Mixing photography with other art styles

sartarehare
9 years ago
Hi! Does anyone have suggestions for doing this? I find very few examples of mixing photography well. Black and white seems to work best but what if I want color photos? And what if I am not interested in drawing relationships between the pieces but working with a more random collection? If you find examples, I'd love them. Thanks in advance. (Oh and I'm not a fan of large family photos in my living room- they are displayed quite traditionally in my hallway and will stay there).

Comments (9)

  • mfwolfe
    9 years ago
    Our art and photos are tied together in one room by color. We also have a photo of a tricolor heron hanging with a color drawing of a night heron in another room. They have similar frames and matting. There are so many ways to coordinate, you just have to look for the common element or in the case of different pictures then coordinate mats and frames.
    sartarehare thanked mfwolfe
  • Jennifer Hogan
    9 years ago
    I am not sure you can put a group of photos and paintings/prints all together with no theme or connection and have it look like something other than a random selection.

    You may consider a few different groupings instead of a singular grouping or if you are like me and have collected way more pictures then will ever fit on your walls, you may consider having several different collections that you display different times of the year.
    sartarehare thanked Jennifer Hogan
  • PRO
    Gantt's Decorating
    9 years ago
    All the art in each grouping should be complimentary one to another.

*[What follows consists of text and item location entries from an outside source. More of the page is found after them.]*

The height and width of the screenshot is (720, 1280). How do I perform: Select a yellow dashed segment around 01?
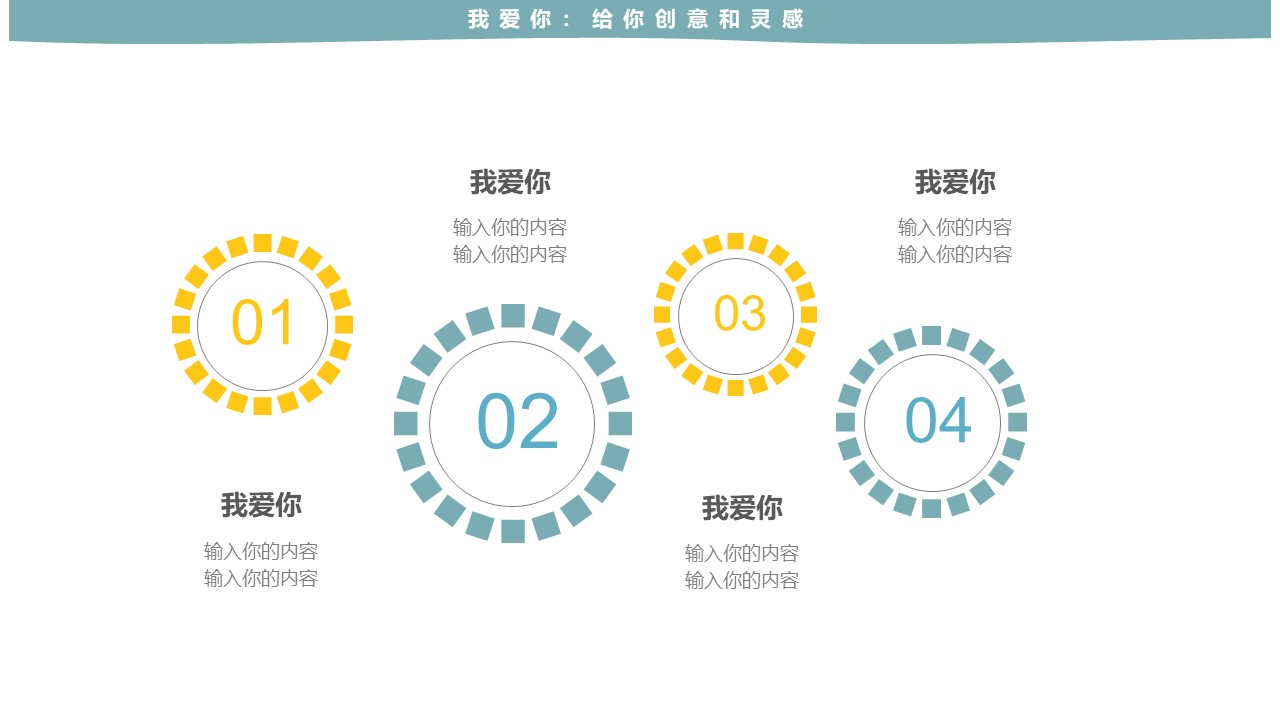[262, 243]
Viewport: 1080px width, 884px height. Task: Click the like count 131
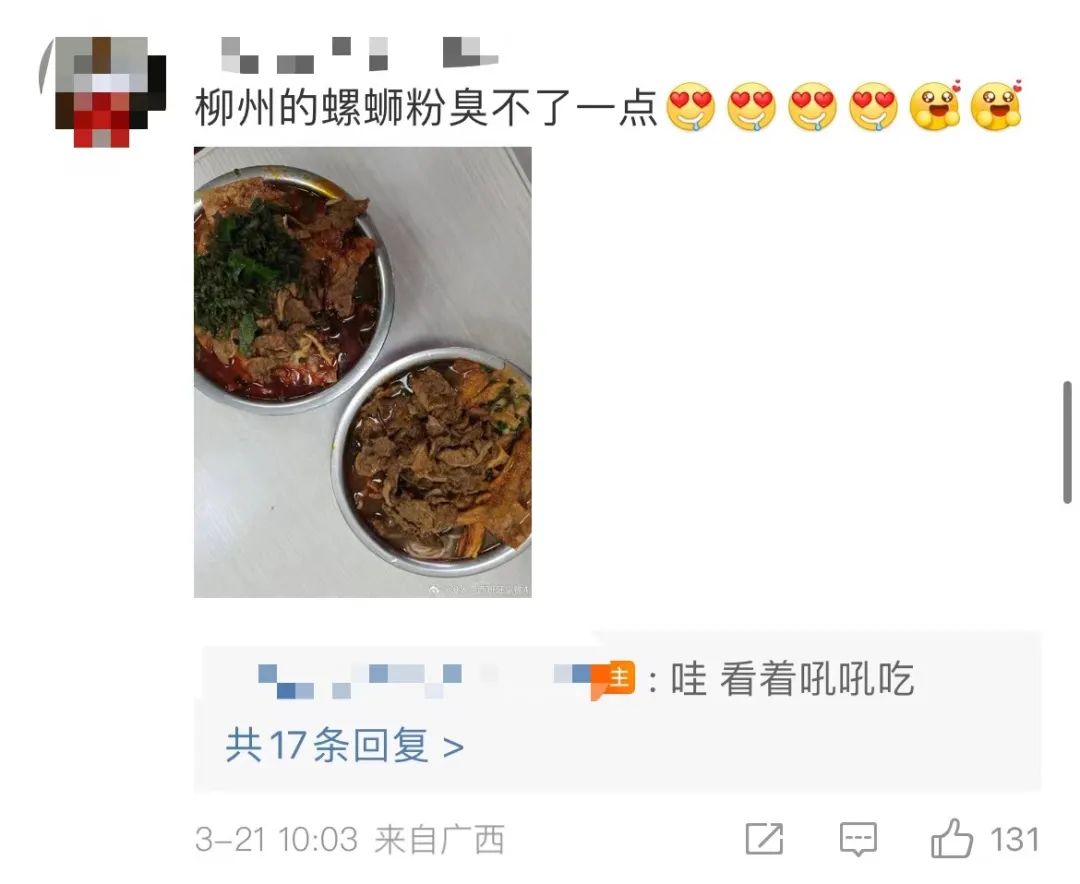(x=1015, y=840)
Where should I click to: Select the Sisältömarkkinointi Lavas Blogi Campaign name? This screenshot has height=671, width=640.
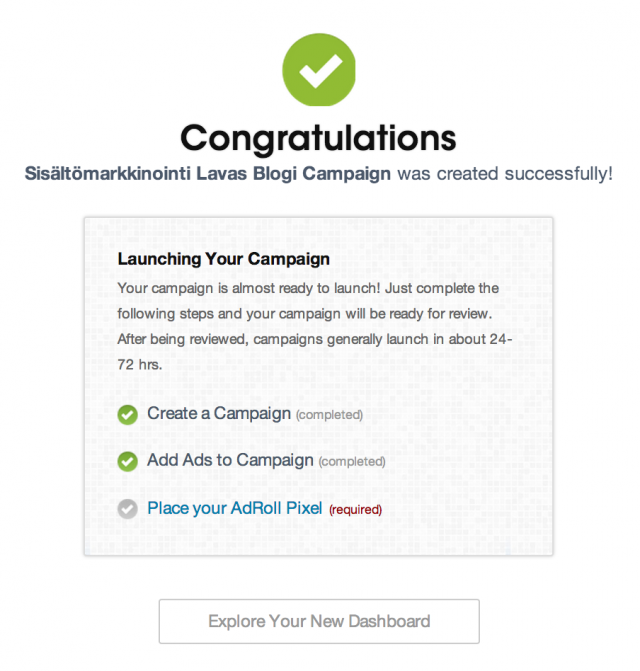[x=208, y=173]
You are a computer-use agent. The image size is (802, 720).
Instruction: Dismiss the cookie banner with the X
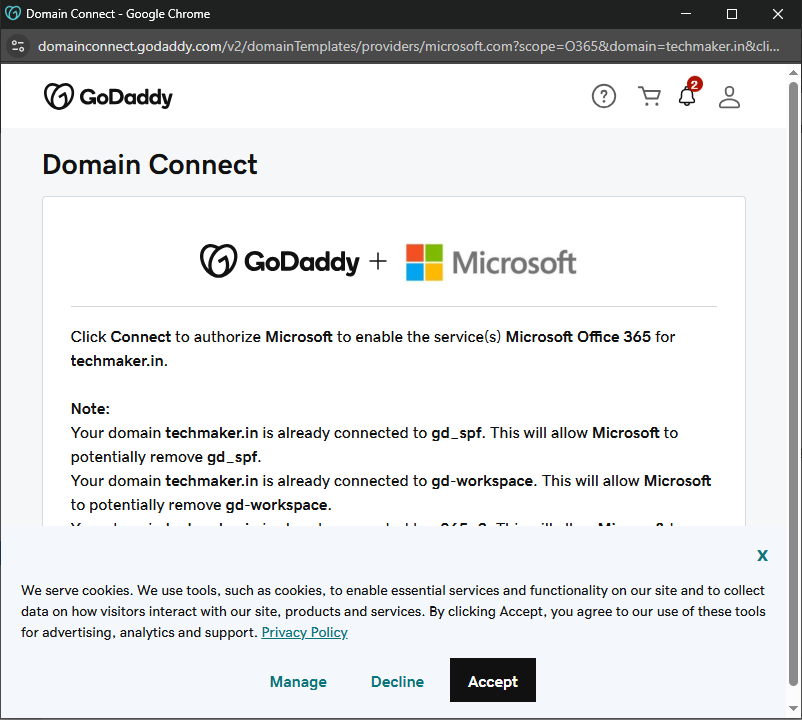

Oil paintings are most formal and are usually reserved for living rooms, dining rooms and bedrooms. Framed prints are "cheap" copies of original art. (The cost of matting and framing aside.) Photos are normally the lowest form and informal. So I would group them by the three categories and then by subject. Photos are for me reserved for small niches in the kitchen,halls,stairways,recreation rooms and bedrooms, Framed prints depending on the subject can go anywhere. I would never mix oil paintings and framed prints in the same grouping. Oil paintings on one wall "formal subject" prints in the same room but on a different wall. Hope this helps, Bill
    sartarehare thanked Gantt's Decorating
  • Jennifer Hogan
    9 years ago
    I think we are all working a little blind. Don't know if you have 6 or 10 or 30 pieces, what sizes they are or how many are photos and how many are prints and what the colors are. Coming up with an artistic display kind of requires knowledge of what is being displayed. Guessing this is for your livingroom. A picture of the room would help as well.
  • Jennifer Hogan
    9 years ago
    I am thinking about a display that I created a few years ago for a friend. It was all photos, but I think the idea may work for your project. This was groupings of photos of all the places they had traveled, but we used 7 frames all the same size and color, but placed some horizontally and some vertically and each frame had collages of pictures, some small, some larger, some black and white, some color. It took time to get them arranged so that they looked balanced, but it was a beautiful arrangement.
    sartarehare thanked Jennifer Hogan
  • mfwolfe
    9 years ago
    The photos in our house are not the lowest art on the art food chain. Ansel Adams, anyone?
  • sartarehare
    Original Author
    9 years ago
    Thanks so much for all of the comments. I am still collecting for this home (recent aquisition) but attempting to meld my style interests. Most museums do not group photography with other art forms but my home is hardly a museum! Thanks for the great suggestions!
  • dsimber
    3 years ago

    Wondering if you are still here, @sartrehare? This is exactly my dilemma and I’d like to learn what you have learned. And Yes! Ansel Adams, here! Thank you.